The Error
PAPI error code 10.
The assigned worker has failed to complete the operation.
What it means
In general, if you ever see your workflow fail with PAPI error code 10. The assigned worker has failed to complete the operation, then one of two things happened:
- Your machine actually failed.
- The machine was preempted in such a way that it looks like machine failure.
This means that error code 10
is sort of a catch-all error message, and this error doesn't get re-tried, so more of you will tend to notice workflows failing with that error message.
Workarounds
- You can choose to turn preemptibles off, as this will take away the possibility of silent preemption failures.
- Use the attribute
maxRetries
to retry tasks that failed after your command fails with a non-zero return code, so that transient type failures get more attempts without manual intervention. - PAPI error code 10 can also occur for reasons related to insufficient memory or disk space. If the problem does not likely appear to be related to preemptibles or retries, we recommend increasing the allocated memory to see if you get farther in your task or if it resolves the issue. If increasing the memory does not resolve the issue, you can try increasing the disk size.
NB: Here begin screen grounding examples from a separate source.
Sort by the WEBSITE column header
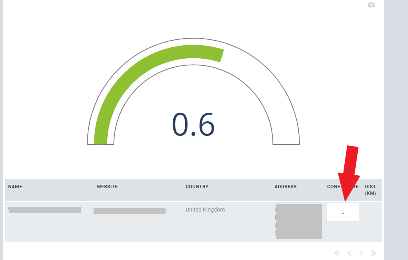Viewport: 408px width, 260px height. coord(107,187)
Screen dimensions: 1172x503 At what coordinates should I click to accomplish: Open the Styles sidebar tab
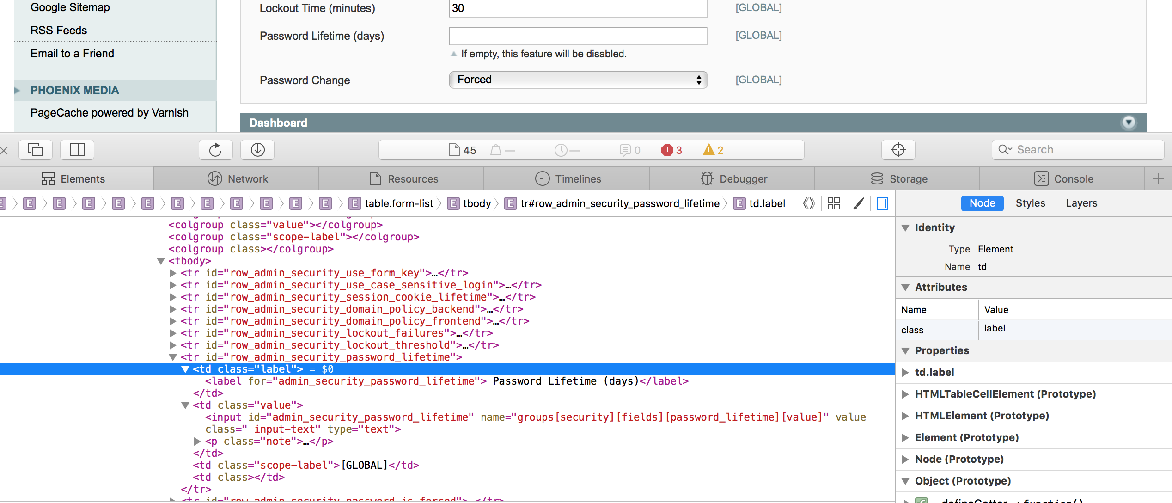pyautogui.click(x=1030, y=203)
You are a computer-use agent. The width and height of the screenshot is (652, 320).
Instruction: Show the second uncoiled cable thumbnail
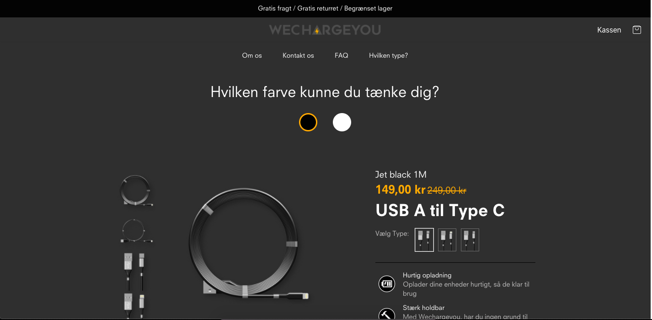136,231
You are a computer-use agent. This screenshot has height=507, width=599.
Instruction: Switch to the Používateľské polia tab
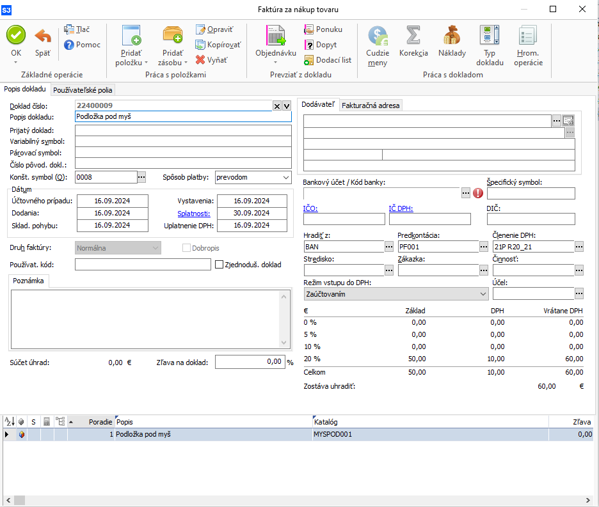[x=83, y=90]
- Insufficient disk space is a common cause of the error when not allocating enough for the localization of the bams you are trying to process in the workflow.
What to look for
Sometimes your machine has truly crashed and has nothing to do with preemption, and in such cases it's worth looking into your logs to see if the job always crashes a certain number of mins into the process, or always when copying inputs/outputs or when pulling docker images. Those patterns could help indicate why your tasks are failing with error code 10
.